Casa de Lava (1994) - Costa
Costa talks about Casa de Lava as the gateway to his subject of his four films, now gone, Fontainhas, an urban shanty town of Lisbon of which many Cape Verdean immigrants once called their second home. It was the otherworldly landscape of the volcanic island of Fogo, that he had heard so much about from the immigrant workers which lured him in.
A nurse named Mariana (Inês de Medeiros) accompanies a construction worker, Leão (Isaach De Bankolé), who fell into a coma from an accident (or suicide attempt?) to his home in Cape Verde. The transportation fee was anonymously donated by the inhabitants of that island nation who wanted him back. Taking a cue from Jacques Tourneur's I Walked with a Zombie, Costa equates Cape Verdeans or what's left of them (massive immigration to the mainland and many are still preparing to leave) to the dead and the dead are calling back Leão. Devoted Mariana isn't getting anywhwere, stuck in the land of the dead, stuck between her loyalty to Leão and the local white boy, the son of mysterious white woman Edith (Edith Scob).

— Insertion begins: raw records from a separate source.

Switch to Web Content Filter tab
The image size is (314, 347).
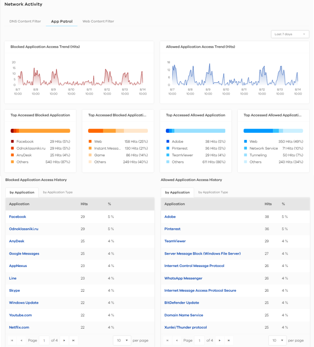[x=98, y=21]
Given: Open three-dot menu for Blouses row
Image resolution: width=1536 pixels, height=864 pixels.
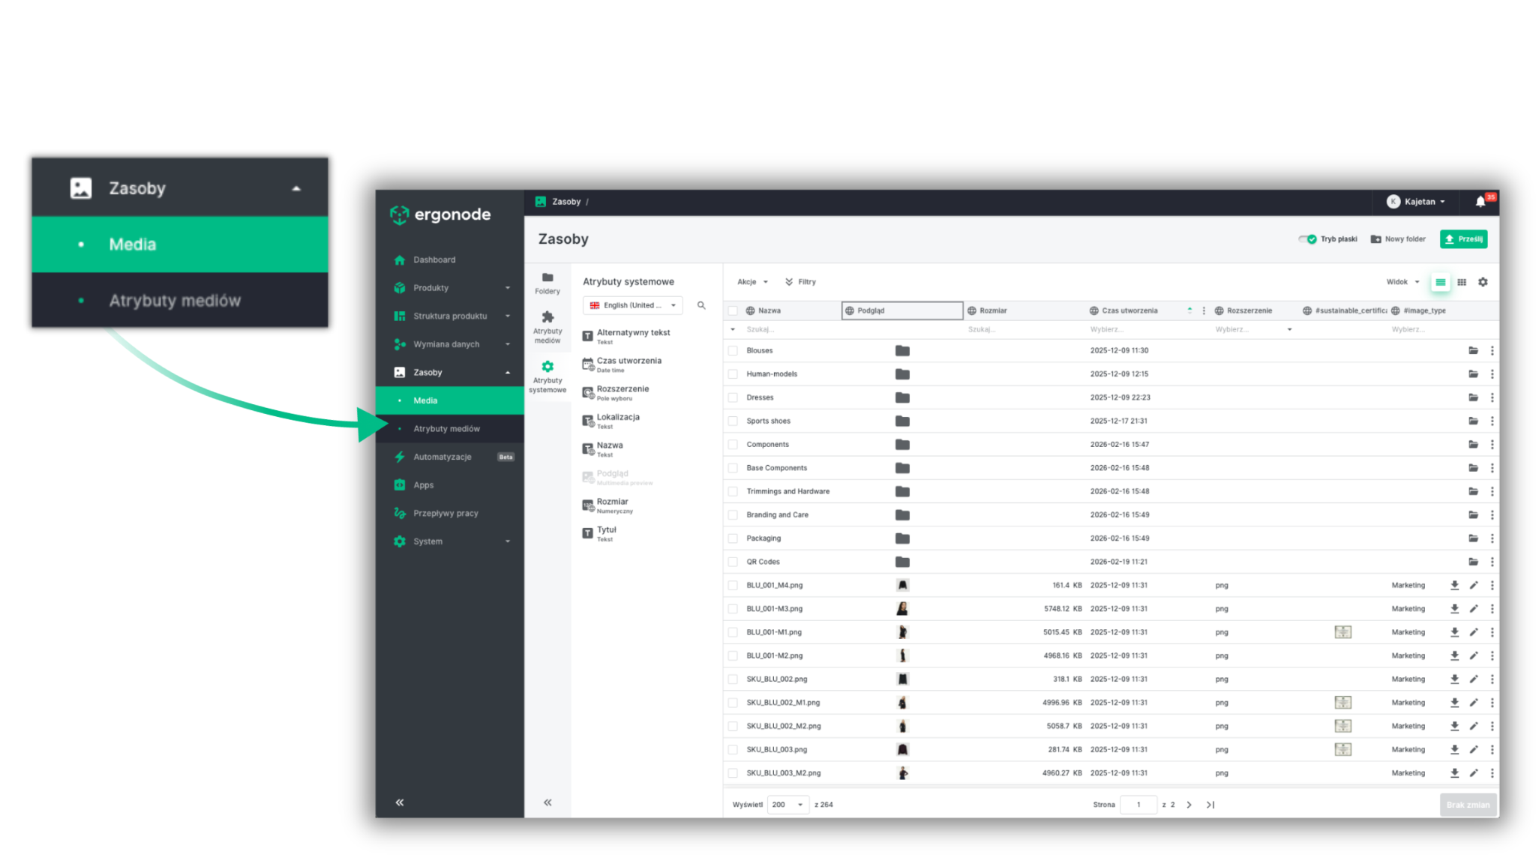Looking at the screenshot, I should coord(1492,350).
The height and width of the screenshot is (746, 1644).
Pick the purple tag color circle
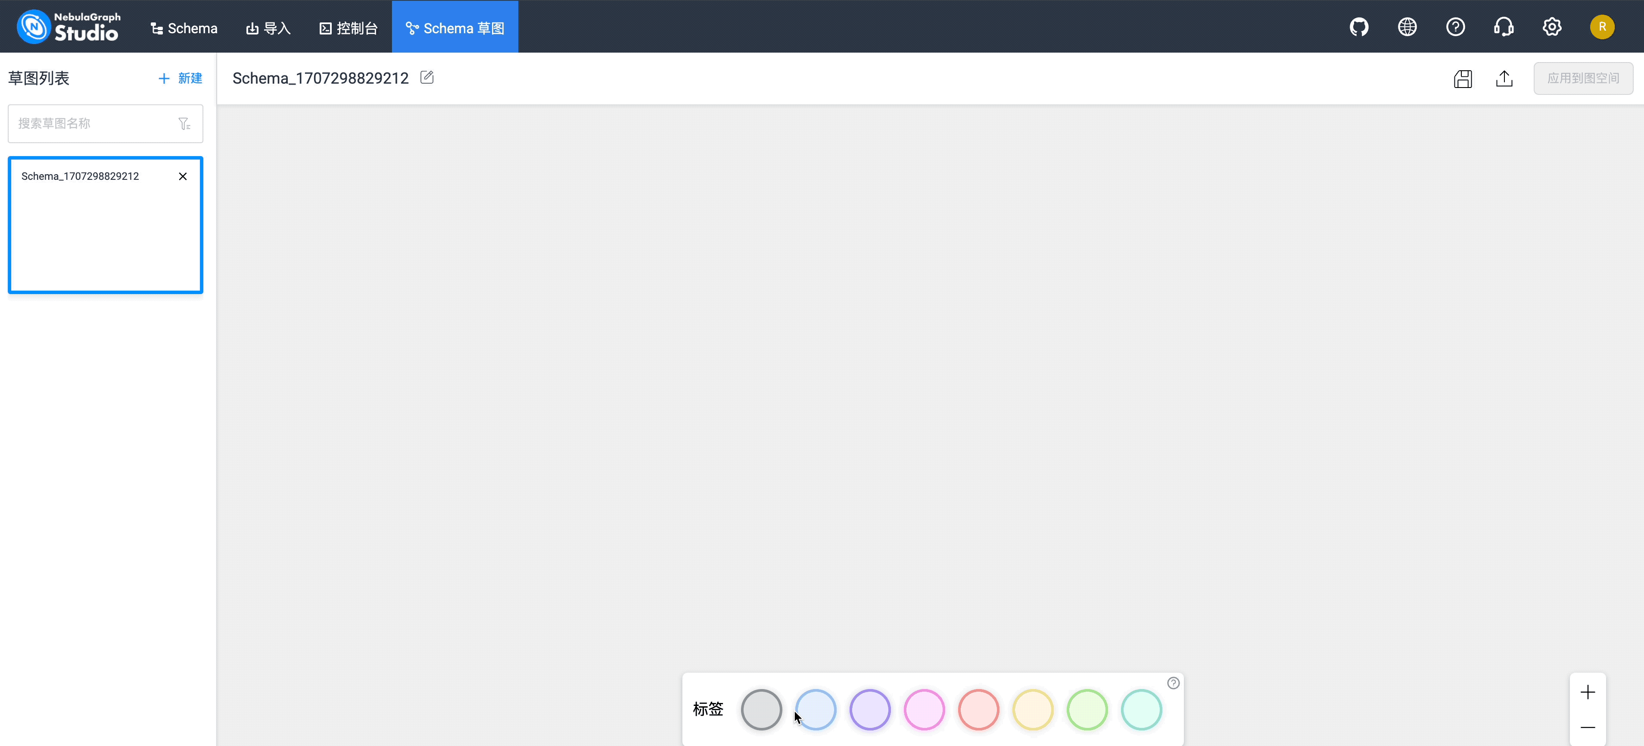tap(869, 709)
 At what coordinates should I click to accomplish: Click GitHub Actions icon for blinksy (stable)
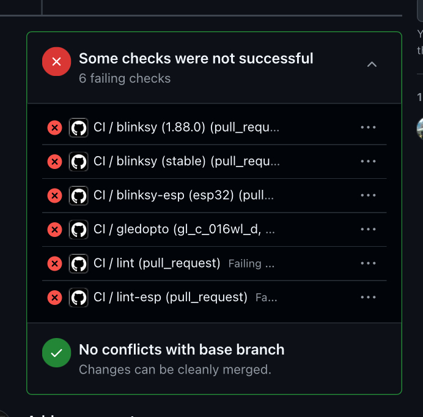coord(78,162)
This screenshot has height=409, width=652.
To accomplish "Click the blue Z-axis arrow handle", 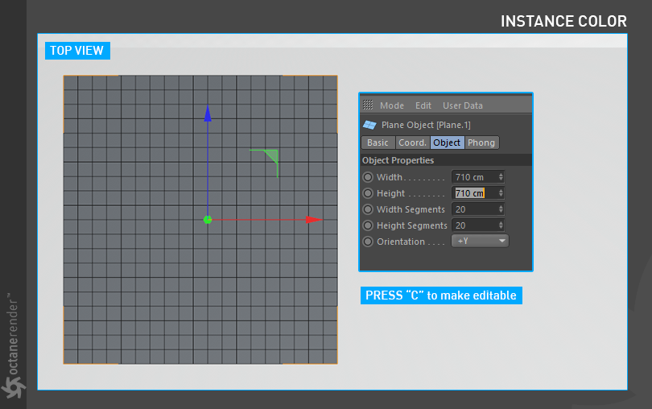I will click(x=208, y=114).
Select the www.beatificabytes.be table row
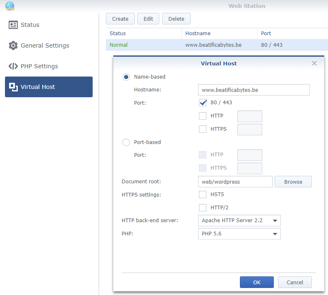This screenshot has height=295, width=328. [x=217, y=45]
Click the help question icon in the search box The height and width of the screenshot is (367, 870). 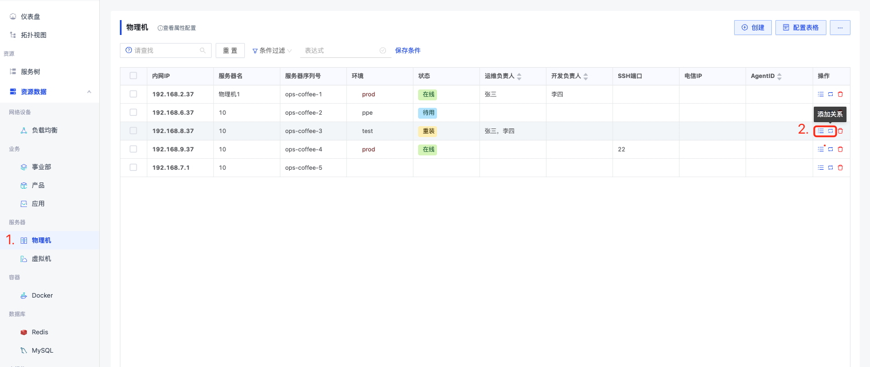128,50
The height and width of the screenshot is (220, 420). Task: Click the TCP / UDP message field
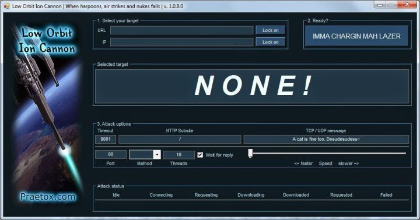326,139
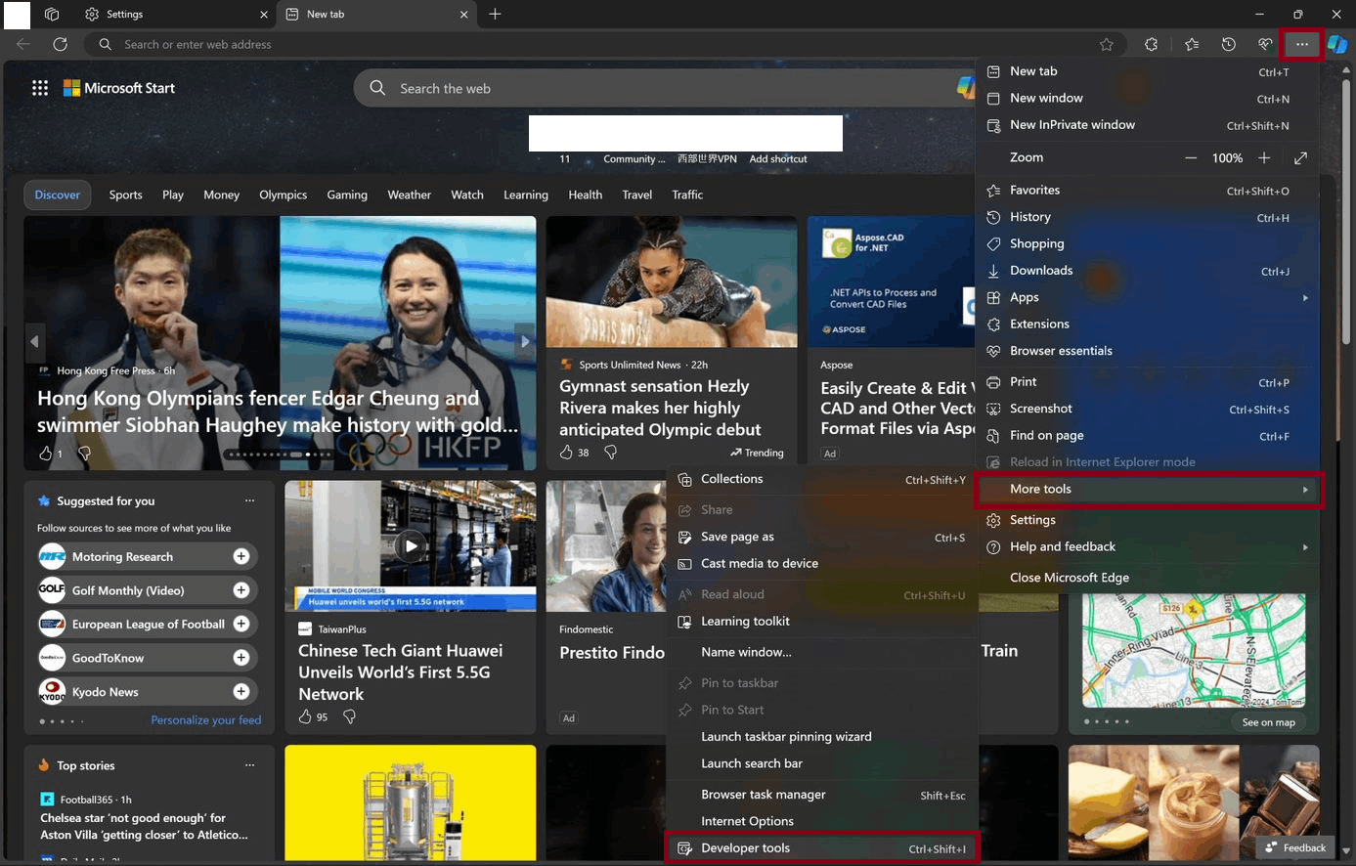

The colonial past is ingrained in everyone's faces - former booming slave trading post, inhabited by pirates and also used as a penal colony, abandoned after 19th century, the mixed race faces are as distinctive and beautiful as that of Brazilians. Elliptical narrative has no stronghold in this but the glorious nighttime cinematography and the beauty of volcanic surroundings make up for its lyrical poetry. You can totally see his later impressionistic approach to filmmaking brewing in the midst of Casa.